Но зачем он махнул мне рукой? Или все это — лишь плод моего воспаленного мозга, мое предутреннее видение, разыгравшееся воображение? То, чего никогда не было, и что существует лишь сейчас, в блеклых воспоминаниях недавних событий и на этом листе, испорченном каплями от чернил. Кляксами. Этот лист — будто моя жизнь. А может быть, он еще вернется? Разве вот так вот уходят — легко и свободно, ни с кем не попрощавшись, никому ничего не сказав? Если бы я была сквибом, то тотчас бы излечилась от сильного чувства, которое в тот момент бушевало во мне — от удивления. Я не верила, пока его фигура не скрылась из вида, до последнего не верила, что он может уйти.
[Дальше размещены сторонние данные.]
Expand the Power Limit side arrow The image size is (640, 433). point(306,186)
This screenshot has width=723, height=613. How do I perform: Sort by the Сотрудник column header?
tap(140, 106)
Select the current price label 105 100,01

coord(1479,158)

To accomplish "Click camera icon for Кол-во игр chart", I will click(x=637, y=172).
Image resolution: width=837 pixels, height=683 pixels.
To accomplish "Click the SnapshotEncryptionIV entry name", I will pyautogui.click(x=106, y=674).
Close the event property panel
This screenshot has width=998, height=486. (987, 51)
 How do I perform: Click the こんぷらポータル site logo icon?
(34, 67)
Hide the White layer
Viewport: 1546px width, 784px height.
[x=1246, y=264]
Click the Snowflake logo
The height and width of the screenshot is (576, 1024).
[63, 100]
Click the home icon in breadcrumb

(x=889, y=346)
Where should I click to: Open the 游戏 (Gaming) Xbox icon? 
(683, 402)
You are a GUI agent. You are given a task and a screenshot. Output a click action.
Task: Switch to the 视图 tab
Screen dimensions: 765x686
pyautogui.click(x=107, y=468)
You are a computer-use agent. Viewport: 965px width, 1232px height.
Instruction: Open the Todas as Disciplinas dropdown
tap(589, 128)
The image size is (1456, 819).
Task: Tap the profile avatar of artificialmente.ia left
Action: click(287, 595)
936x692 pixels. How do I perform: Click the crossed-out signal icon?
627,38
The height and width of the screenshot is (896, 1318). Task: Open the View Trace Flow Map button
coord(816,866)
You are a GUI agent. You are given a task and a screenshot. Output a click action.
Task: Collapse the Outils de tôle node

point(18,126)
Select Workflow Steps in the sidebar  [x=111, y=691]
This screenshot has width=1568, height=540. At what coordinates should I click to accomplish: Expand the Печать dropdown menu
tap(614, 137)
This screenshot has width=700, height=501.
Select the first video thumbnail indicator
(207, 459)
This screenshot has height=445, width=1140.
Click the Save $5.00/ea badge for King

Я вбежала обратно в замок. По-прежнему было темно. Будто я только что встала с постели, будто ничего этого не было, и звезды не переворачивались. Я толкнула дверь в свою комнату и застыла, глядя на собранные свои вещи, которые заранее упаковала. Ведь должна была уйти только я. Однако я оставила все и пошла к нему. И стала свидетельницей его ухода, пыталась остановить его.

В его кабинете я нашла краткие указания — передача дел будущему новому директору школы Йерма. Он даже не знал его, ее и все же оставил, написал все незавершенные дела.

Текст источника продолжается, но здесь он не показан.